### Задание 1
Представь в виде таблицы Markdown строки записей между строкой с «The image size is (2560, 1434).» и строкой с «Action: tap(2214, 887)», включая обе. Таблица должна иметь столбец «Номер» с порядковым номером и столбец «Строка» с самой строкой, пустые строки пропусти.

### Цитируемый текст
= = = =
Интересно, были ли у господина Ли какие-нибудь образцы гуммигута военного времени? «Где-то есть», – сказал он и исчез в одной из задних комнат. Через несколько минут он появился с грязной пластиковой сумкой одной из крупных сетей супермаркетов Гонконга, полной темных зеленовато-коричневых растрескивавшихся кусочков чистого гуммигута, выглядевших так, будто кто-то сжевал ириску и выплюнул ее на землю, где она и затвердела. «Это то, что мы получили во время войны: гуммигут очень плохого качества, полный примесей. Многие бамбуковые емкости опрокинулись на землю, и люди пошли искать смолу, которая капала на землю». «Я хотела бы найти гуммигут», – мечтательно заявила я, представляя, как в лесной роще, глубоко в джунглях, делаю надрез на стволе кривым ножом, а потом мне рассказывают древние мифы о деревьях, которые кровоточат желтой краской. «Нет, этого не следует делать», – твердо сказал мистер Ли. Мы все удивленно подняли головы. Что он имеет в виду? «Там много мин: люди гибнут за гуммигут», – сказал он.
= = = =
### Доступные записи
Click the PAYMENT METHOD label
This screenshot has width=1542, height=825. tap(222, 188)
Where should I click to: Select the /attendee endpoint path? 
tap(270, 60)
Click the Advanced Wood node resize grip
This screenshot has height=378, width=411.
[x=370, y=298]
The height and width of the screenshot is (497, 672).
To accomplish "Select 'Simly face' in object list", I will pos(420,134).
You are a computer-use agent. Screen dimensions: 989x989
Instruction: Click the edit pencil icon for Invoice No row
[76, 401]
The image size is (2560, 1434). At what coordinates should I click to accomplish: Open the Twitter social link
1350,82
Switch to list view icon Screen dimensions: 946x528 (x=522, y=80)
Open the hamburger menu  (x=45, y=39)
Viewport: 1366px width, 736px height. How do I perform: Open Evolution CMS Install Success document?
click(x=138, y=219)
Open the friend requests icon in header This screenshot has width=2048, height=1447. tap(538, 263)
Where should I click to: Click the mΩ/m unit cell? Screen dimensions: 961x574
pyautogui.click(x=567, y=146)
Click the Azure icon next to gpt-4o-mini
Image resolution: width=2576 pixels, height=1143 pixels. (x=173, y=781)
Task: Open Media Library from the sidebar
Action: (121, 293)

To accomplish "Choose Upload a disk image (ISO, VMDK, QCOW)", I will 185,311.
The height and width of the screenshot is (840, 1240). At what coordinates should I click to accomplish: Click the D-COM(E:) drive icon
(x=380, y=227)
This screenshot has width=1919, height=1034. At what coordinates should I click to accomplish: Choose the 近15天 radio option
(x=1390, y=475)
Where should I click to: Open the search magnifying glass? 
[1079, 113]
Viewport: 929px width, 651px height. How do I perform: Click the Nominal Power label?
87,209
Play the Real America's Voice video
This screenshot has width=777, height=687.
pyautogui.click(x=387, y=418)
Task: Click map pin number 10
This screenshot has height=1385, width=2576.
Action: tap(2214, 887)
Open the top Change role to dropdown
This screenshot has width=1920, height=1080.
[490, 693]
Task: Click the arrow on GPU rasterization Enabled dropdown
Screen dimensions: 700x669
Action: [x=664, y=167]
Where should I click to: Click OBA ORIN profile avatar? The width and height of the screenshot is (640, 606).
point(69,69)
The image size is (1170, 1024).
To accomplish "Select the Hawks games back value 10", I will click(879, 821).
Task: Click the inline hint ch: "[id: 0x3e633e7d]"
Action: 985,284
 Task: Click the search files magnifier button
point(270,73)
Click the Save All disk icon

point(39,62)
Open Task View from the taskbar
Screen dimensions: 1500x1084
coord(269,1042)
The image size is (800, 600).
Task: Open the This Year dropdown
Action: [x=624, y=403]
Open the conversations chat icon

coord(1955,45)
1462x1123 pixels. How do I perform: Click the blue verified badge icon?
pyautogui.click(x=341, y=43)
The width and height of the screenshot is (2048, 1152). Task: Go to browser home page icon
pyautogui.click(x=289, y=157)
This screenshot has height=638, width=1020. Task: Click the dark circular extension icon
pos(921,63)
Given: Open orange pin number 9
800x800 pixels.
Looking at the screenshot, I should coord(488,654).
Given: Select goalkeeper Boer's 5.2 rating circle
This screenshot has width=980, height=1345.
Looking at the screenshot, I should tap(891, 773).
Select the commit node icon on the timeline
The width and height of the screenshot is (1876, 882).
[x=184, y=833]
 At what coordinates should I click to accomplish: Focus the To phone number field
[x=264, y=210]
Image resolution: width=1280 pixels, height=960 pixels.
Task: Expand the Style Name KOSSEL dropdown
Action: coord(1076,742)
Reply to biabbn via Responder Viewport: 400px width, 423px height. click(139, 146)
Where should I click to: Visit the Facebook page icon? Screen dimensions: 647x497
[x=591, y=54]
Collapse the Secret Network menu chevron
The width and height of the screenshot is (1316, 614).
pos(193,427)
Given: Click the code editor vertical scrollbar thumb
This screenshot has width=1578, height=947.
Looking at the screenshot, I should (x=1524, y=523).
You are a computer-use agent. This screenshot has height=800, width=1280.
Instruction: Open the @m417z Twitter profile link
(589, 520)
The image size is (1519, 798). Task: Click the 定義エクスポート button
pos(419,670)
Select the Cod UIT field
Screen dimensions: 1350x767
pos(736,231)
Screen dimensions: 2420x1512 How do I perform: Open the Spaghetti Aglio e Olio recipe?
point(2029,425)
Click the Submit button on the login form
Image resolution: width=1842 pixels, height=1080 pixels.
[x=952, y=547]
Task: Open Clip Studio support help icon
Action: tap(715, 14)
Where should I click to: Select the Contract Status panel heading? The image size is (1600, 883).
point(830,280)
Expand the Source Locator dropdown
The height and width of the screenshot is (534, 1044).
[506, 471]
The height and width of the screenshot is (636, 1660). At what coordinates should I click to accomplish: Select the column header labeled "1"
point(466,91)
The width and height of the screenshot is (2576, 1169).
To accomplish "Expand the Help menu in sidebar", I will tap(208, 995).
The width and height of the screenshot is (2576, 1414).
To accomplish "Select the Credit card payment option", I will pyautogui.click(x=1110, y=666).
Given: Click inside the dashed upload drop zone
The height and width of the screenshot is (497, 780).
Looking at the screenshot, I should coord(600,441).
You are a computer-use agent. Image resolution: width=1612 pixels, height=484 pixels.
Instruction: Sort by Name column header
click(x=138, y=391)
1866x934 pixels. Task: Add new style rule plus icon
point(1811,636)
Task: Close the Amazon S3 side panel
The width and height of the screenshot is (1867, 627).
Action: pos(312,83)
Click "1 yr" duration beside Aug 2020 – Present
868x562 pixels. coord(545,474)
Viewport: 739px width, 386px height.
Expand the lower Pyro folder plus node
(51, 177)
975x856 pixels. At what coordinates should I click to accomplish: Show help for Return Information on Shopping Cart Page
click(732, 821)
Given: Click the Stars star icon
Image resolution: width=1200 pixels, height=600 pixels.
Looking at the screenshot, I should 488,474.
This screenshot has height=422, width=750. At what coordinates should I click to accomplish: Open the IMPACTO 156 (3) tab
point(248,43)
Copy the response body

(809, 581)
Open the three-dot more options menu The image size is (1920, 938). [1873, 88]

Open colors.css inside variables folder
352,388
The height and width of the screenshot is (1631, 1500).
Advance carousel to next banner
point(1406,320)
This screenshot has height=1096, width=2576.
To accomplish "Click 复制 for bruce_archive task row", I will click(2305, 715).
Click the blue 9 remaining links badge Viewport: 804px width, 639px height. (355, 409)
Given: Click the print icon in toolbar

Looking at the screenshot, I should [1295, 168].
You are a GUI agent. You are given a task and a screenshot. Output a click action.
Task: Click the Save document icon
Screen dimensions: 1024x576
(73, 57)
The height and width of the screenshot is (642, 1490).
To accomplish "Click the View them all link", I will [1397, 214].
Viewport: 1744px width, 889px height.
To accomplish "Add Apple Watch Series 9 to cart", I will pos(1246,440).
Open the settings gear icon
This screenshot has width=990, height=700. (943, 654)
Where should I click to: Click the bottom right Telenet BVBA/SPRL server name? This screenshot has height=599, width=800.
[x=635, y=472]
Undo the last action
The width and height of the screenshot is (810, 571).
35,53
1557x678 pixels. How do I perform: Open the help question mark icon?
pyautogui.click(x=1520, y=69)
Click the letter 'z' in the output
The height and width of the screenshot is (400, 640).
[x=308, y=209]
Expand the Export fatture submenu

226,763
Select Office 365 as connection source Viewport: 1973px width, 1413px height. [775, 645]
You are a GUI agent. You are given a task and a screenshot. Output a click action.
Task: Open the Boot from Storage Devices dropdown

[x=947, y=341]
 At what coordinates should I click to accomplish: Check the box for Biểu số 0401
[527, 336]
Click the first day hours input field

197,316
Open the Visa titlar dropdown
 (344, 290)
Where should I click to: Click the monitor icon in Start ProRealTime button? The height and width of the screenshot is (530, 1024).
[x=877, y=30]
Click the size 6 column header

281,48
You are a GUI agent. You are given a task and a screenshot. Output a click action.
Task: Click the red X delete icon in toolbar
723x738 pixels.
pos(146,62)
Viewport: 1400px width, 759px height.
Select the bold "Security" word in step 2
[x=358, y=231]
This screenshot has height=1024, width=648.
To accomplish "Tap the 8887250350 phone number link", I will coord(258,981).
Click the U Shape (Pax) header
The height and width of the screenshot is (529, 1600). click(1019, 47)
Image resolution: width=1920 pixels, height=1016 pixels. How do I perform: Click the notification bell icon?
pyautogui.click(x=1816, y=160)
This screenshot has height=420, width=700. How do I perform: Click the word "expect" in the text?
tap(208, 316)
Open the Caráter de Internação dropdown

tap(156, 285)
= = = =
### Задание 2
В чём господин Ли вынес образцы гуммигута военного времени, судя по отрывку о гуммигуте?

### Решение задачи 1
| Номер | Строка |
|---|---|
| 1 | The image size is (2560, 1434). At what coordinates should I click to accomplish: Open the Twitter social link |
| 2 | 1350,82 |
| 3 | Switch to list view icon Screen dimensions: 946x528 (x=522, y=80) |
| 4 | Open the hamburger menu  (x=45, y=39) |
| 5 | Viewport: 1366px width, 736px height. How do I perform: Open Evolution CMS Install Success document? |
| 6 | click(x=138, y=219) |
| 7 | Open the friend requests icon in header This screenshot has width=2048, height=1447. tap(538, 263) |
| 8 | Where should I click to: Click the mΩ/m unit cell? Screen dimensions: 961x574 |
| 9 | pyautogui.click(x=567, y=146) |
| 10 | Click the Azure icon next to gpt-4o-mini |
| 11 | Image resolution: width=2576 pixels, height=1143 pixels. (x=173, y=781) |
| 12 | Task: Open Media Library from the sidebar |
| 13 | Action: (121, 293) |
| 14 | To accomplish "Choose Upload a disk image (ISO, VMDK, QCOW)", I will 185,311. |
| 15 | The height and width of the screenshot is (840, 1240). At what coordinates should I click to accomplish: Click the D-COM(E:) drive icon |
| 16 | (x=380, y=227) |
| 17 | This screenshot has width=1919, height=1034. At what coordinates should I click to accomplish: Choose the 近15天 radio option |
| 18 | (x=1390, y=475) |
| 19 | Where should I click to: Open the search magnifying glass?  |
| 20 | [1079, 113] |
| 21 | Viewport: 929px width, 651px height. How do I perform: Click the Nominal Power label? |
| 22 | 87,209 |
| 23 | Play the Real America's Voice video |
| 24 | This screenshot has width=777, height=687. |
| 25 | pyautogui.click(x=387, y=418) |
| 26 | Task: Click map pin number 10 |
| 27 | This screenshot has height=1385, width=2576. |
| 28 | Action: tap(2214, 887) |

### Решение задачи 2
В грязной пластиковой сумке одной из крупных сетей супермаркетов Гонконга.